Controlling the platform gives you not only a massive reach but a level of control that others need to adhere to. The City Football Group are creating this platform as we speak by moving into global marketplaces and tying them all up together. This is not dissimilar to what the Premier League Big Five did in 1989 or what UEFA have done with the Champions League packages.
The amount of upsides to this as just ridiculous. They are too numerous to mention. Others have already identified a collective bargaining agreement and I have already mentioned our ability to be more flexible to a potential partner's needs as well as the value of having local contacts as United have shown in the US, we have shown in the Middle East, Liverpool have shown in Boston, etc. What about if we continue to buy new clubs at this level for 10 years? What about if we make them the best clubs in Japan, Australia, the US and Europe and we hold a City Football Group Invitational Tournament? How much would the TV rights and matchday revenue for that go if it included some of the best clubs in the world playing their full squads I wonder? How much could we sell a place in the tournament to to another club? Just a tiny thought amongst many. How would this affect our transfer policy? We could use our network not just of sponsors but also PR agents with contacts in their national press like Kloss does here and make our new signing a global superstar immediately, which considering we own our player's image rights would move money back into us. What about the ability to offer the next American superstar the chance to be trained at the best Academy in the US, move them over to City when they have hit the right talent and then retire back home, maybe with a career where we start them off as a coach trained in Australia before they come back to us? How would this affect us picking up the best coaches in the world, guaranteeing that even if a new manager comes in we can move them to an affiliate that plays the same way, a real job security in a field where there isn't enough? What about potential scouting possibilities having all these clubs scouting their local talent and bringing them in to play the City way?

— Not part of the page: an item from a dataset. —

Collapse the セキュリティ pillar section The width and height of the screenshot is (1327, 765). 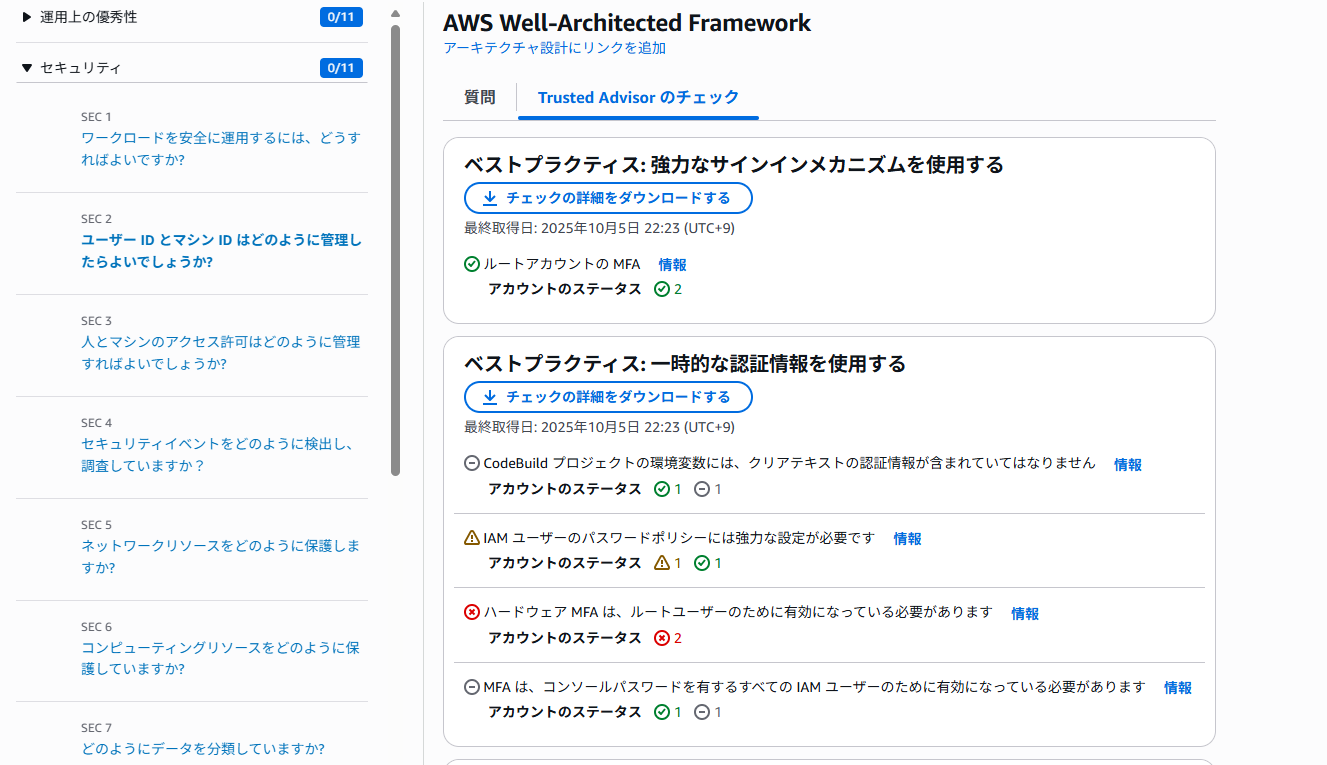click(27, 68)
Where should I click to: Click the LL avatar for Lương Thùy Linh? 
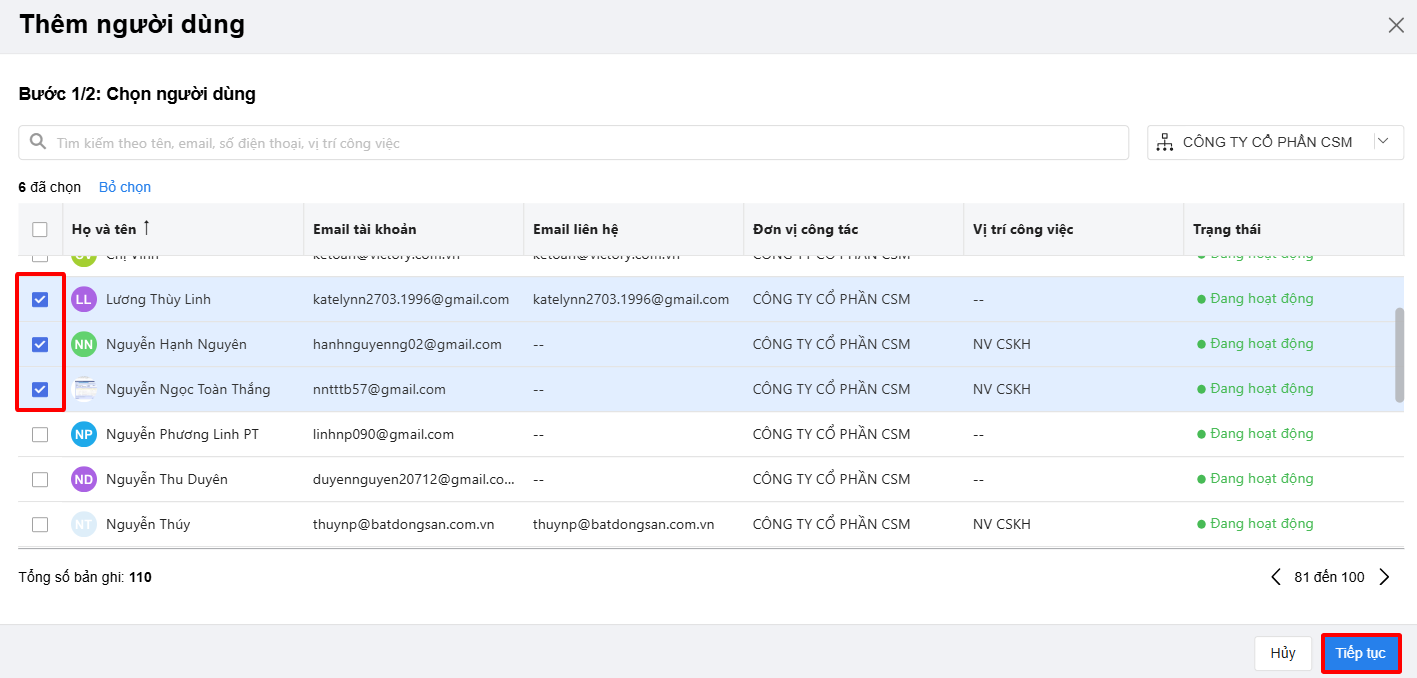point(84,299)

When Cook started talking about a ten year plan, this is it for me. This one structure in my opinion will make us the highest revenue generating football club in the entire world and I absolutely cannot believe that nobody else thought of it before. I guarantee this setup will be copied by many people in the future, it's genius and like most genius ideas so simple that everybody should kick themselves.
The benefits of this are absolutely huge. We could literally talk all day about how fantastic an idea this is for us. This isn't just like having a feeder club, it's an integrated approach to widen City's net across the entire world in every single marketplace and every single country. We are building our own platform and will control it as such.